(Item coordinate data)

-=-=-=-=-

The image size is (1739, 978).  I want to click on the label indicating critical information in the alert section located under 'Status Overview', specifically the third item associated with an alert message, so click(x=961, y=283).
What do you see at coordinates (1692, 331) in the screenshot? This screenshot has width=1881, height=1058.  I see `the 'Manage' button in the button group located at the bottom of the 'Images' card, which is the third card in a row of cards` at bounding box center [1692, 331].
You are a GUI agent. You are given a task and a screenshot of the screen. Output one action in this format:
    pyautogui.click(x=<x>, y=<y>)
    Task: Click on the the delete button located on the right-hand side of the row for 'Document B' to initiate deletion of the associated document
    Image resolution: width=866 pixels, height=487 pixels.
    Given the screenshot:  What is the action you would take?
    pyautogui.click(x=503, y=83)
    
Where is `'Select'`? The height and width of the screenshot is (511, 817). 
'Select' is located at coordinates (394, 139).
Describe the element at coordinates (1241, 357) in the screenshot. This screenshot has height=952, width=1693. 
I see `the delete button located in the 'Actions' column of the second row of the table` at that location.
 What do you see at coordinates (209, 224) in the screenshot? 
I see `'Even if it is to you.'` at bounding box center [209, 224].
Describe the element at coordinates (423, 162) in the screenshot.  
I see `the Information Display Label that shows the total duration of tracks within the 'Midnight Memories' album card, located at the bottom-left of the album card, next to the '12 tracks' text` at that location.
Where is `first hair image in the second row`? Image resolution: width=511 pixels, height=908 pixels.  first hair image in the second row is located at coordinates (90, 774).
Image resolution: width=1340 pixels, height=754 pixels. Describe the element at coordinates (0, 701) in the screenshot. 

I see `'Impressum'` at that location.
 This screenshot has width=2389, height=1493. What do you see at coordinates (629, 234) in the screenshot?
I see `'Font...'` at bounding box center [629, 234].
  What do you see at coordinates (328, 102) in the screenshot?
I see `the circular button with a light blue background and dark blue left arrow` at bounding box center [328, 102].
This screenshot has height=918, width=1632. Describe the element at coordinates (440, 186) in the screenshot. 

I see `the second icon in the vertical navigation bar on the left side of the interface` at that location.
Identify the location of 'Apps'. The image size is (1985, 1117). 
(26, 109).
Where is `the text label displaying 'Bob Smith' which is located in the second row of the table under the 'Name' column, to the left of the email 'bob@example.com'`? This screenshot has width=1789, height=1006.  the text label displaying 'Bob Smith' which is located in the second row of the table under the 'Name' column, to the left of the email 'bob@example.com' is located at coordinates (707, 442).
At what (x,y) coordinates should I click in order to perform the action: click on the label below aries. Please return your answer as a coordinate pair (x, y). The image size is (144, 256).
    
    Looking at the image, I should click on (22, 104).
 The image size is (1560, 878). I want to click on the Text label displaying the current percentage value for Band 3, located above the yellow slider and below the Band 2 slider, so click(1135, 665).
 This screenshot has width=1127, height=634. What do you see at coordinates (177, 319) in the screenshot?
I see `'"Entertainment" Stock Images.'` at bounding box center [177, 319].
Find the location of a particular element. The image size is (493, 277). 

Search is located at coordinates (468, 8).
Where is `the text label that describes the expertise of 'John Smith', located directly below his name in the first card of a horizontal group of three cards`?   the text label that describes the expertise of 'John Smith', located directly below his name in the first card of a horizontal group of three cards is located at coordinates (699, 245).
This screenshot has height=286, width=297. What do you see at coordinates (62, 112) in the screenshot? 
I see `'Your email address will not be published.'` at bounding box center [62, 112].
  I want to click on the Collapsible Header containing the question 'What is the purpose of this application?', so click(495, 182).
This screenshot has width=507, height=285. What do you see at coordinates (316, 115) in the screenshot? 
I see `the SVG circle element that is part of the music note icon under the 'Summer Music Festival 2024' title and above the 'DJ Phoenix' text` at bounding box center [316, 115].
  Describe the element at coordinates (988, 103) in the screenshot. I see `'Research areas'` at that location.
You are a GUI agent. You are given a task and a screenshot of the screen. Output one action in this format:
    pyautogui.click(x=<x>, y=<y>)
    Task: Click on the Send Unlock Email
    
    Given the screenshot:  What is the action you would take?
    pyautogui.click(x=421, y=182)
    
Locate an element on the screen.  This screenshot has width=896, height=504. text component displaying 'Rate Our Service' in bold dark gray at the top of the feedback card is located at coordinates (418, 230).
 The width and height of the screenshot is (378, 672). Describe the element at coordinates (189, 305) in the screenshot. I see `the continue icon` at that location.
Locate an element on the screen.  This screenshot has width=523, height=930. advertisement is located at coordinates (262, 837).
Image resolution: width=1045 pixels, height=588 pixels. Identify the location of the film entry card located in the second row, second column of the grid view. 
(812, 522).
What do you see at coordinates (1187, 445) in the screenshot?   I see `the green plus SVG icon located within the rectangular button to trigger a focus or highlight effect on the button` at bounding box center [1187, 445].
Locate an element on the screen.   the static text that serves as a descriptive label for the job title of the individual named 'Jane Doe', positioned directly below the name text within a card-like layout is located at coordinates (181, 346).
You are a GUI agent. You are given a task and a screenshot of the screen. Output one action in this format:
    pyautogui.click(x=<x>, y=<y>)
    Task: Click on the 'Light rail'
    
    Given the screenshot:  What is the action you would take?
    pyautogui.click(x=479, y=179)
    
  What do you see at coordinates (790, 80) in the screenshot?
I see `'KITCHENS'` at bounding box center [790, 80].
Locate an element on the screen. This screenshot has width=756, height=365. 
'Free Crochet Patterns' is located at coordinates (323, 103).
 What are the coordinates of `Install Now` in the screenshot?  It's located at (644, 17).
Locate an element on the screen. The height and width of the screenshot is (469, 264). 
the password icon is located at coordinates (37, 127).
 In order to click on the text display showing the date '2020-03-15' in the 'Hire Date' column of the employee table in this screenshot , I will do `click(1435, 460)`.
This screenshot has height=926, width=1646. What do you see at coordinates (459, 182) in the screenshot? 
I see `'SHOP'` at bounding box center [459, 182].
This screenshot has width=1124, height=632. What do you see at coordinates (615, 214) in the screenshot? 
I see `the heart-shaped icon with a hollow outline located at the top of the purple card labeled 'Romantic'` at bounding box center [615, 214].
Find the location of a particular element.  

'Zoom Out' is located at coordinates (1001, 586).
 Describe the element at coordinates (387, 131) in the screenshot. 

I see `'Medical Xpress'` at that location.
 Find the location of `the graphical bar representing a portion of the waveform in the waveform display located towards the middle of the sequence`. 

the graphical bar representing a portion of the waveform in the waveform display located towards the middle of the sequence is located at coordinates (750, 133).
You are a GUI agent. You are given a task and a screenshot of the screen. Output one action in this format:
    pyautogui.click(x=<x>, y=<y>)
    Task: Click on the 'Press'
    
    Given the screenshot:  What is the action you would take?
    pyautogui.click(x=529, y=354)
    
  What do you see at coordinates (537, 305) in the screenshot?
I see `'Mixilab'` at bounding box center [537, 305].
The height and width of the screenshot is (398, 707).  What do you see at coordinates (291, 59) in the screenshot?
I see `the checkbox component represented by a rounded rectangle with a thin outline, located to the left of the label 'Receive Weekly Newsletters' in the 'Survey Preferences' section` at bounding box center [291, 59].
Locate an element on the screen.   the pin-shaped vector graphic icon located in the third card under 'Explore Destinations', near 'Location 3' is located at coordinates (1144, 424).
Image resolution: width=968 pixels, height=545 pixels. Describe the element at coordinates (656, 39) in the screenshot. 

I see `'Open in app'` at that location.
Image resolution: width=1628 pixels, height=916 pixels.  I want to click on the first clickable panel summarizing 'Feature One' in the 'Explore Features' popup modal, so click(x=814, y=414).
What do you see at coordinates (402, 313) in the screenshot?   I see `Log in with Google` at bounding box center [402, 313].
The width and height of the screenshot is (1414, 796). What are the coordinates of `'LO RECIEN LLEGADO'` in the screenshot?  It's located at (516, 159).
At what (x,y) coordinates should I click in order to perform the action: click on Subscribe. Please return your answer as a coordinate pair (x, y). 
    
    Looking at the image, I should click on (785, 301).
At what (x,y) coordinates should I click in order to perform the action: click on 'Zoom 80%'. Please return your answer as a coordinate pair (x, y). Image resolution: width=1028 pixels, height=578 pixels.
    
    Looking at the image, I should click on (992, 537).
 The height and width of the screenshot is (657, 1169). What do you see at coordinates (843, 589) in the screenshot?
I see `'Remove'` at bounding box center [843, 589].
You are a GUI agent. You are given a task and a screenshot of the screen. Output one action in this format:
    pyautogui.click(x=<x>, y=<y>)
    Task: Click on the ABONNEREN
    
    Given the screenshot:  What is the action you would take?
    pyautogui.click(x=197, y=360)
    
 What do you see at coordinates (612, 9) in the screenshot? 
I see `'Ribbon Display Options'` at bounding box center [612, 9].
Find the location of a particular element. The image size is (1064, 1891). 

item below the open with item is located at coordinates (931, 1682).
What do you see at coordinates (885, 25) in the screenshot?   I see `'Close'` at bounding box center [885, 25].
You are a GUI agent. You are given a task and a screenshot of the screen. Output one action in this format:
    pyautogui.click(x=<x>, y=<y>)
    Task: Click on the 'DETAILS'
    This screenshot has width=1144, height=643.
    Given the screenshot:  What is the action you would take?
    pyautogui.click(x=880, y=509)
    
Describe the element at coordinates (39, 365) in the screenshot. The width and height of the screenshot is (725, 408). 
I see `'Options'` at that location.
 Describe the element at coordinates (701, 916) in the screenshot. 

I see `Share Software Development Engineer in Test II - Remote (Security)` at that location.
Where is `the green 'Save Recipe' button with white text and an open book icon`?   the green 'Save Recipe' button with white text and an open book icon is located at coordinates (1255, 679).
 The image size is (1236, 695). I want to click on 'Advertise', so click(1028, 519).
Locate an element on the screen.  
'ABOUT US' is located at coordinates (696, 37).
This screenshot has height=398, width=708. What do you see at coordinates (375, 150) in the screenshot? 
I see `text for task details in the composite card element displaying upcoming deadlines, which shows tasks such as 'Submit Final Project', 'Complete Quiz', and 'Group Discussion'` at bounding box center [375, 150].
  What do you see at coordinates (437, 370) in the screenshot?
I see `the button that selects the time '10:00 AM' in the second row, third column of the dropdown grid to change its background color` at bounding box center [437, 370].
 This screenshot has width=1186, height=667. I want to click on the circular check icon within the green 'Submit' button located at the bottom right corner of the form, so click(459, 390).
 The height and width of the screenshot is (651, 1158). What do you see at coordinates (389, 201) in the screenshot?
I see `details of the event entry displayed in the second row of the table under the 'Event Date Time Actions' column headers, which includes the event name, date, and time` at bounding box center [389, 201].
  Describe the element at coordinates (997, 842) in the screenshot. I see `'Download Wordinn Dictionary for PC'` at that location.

-=-=-=-=-

From the item coordinate data above, copy out the lines without any changes, beginning at the line that contains "coordinates (418, 230)." and ending after the line that contains "coordinates (181, 346).".

**TASK OUTPUT:**
Locate an element on the screen.  This screenshot has width=896, height=504. text component displaying 'Rate Our Service' in bold dark gray at the top of the feedback card is located at coordinates (418, 230).
 The width and height of the screenshot is (378, 672). Describe the element at coordinates (189, 305) in the screenshot. I see `the continue icon` at that location.
Locate an element on the screen.  This screenshot has width=523, height=930. advertisement is located at coordinates (262, 837).
Image resolution: width=1045 pixels, height=588 pixels. Identify the location of the film entry card located in the second row, second column of the grid view. 
(812, 522).
What do you see at coordinates (1187, 445) in the screenshot?   I see `the green plus SVG icon located within the rectangular button to trigger a focus or highlight effect on the button` at bounding box center [1187, 445].
Locate an element on the screen.   the static text that serves as a descriptive label for the job title of the individual named 'Jane Doe', positioned directly below the name text within a card-like layout is located at coordinates (181, 346).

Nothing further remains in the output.